Written problem => Decide whether each statement below agrees with the passage on Canadian housing pressure. For each, answer yes or no and quote the words from the passage that decide it. (a) Tyler Meredith advised Trudeau and the two finance ministers in his cabinet. (b) The Liberals must call an election by 2027. (c) Inflation fell below 3% this month.

Document text =>
----
Prime Minister Justin Trudeau is coming under increasing pressure to tackle Canadian anger over unaffordable housing while avoiding quick fixes that drive up inflation, and could unveil a new strategy for the troublesome sector in coming months, former adviser Tyler Meredith told MNI.

“This has become a real metaphor issue of middle-class success,” said Meredith, who advised Trudeau and the two finance ministers in his cabinet since taking office in 2015 and is a founding partner of Meredith Boessenkool Policy Advisors.

“Right now the government is struggling on that metric, and if they can’t at least bring it to a tie going into the next election they will have some challenges.” (See: MNI INTERVIEW: Trudeau Hints At Govt Homebuilding-Ex Adviser)

Trudeau's Liberals must call an election by 2025 and could be pushed sooner if the NDP party it leans on to pass confidence votes withdraws their support.

The political challenge is re-inventing a government falling behind Conservatives, led by Pierre Poilievre, who argue Liberals have drifted from their early slogan of middle-class prosperity. With inflation peaking at 8% last summer and moving back above 3% this month, Meredith said the trick is pulling together local governments to expand housing over the long haul without further scorching prices.
----
Record excerpts =>
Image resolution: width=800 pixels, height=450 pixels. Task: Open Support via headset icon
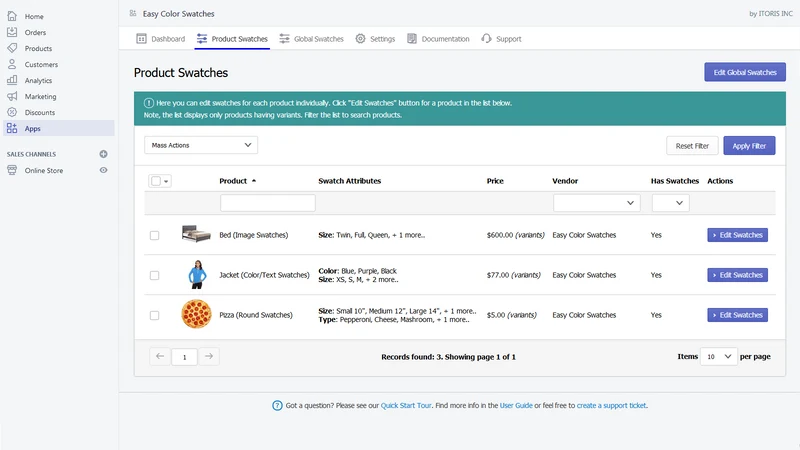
----
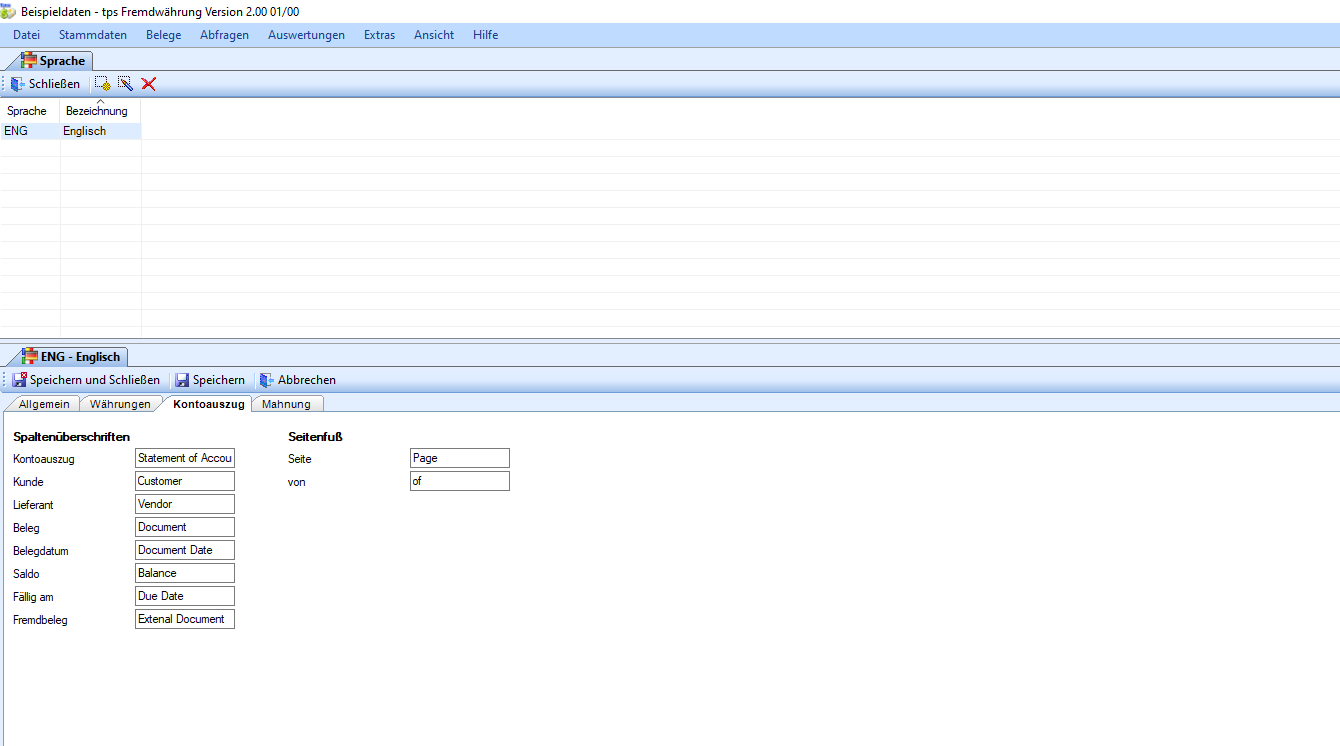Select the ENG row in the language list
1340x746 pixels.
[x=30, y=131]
----
Output of the task =>
(a) Yes: "who advised Trudeau and the two finance ministers in his cabinet since taking office in 2015"
(b) No: "Trudeau's Liberals must call an election by 2025"
(c) No: "moving back above 3% this month"